— begin Input —

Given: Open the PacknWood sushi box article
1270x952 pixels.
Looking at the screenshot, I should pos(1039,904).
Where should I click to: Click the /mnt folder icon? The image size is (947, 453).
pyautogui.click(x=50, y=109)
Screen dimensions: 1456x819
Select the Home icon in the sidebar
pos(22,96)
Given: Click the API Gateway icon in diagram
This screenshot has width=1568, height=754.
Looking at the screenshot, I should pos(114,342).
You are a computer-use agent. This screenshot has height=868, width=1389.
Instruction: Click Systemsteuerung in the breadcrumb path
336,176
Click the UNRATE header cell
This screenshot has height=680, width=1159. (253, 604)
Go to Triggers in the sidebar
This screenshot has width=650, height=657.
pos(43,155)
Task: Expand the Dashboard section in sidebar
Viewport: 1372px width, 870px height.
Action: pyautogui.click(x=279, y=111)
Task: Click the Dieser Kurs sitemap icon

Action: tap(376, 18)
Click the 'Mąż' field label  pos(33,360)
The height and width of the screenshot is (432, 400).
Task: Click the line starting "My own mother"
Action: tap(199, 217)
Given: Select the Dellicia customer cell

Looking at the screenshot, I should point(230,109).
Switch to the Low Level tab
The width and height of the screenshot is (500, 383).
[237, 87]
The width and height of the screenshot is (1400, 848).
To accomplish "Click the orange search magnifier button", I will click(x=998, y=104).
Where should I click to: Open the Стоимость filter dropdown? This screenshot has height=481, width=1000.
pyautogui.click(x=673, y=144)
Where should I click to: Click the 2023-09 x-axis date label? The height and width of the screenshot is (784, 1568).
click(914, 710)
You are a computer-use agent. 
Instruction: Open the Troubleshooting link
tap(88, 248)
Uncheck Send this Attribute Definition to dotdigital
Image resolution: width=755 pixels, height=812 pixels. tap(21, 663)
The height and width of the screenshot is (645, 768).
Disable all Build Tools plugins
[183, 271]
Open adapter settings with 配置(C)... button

— end Input —

# Short exercise
Return each line above that contains the word "Open".

# Written answer
Given: Open the PacknWood sushi box article
Where should I click to: Open the Стоимость filter dropdown? This screenshot has height=481, width=1000.
Instruction: Open the Troubleshooting link
Open adapter settings with 配置(C)... button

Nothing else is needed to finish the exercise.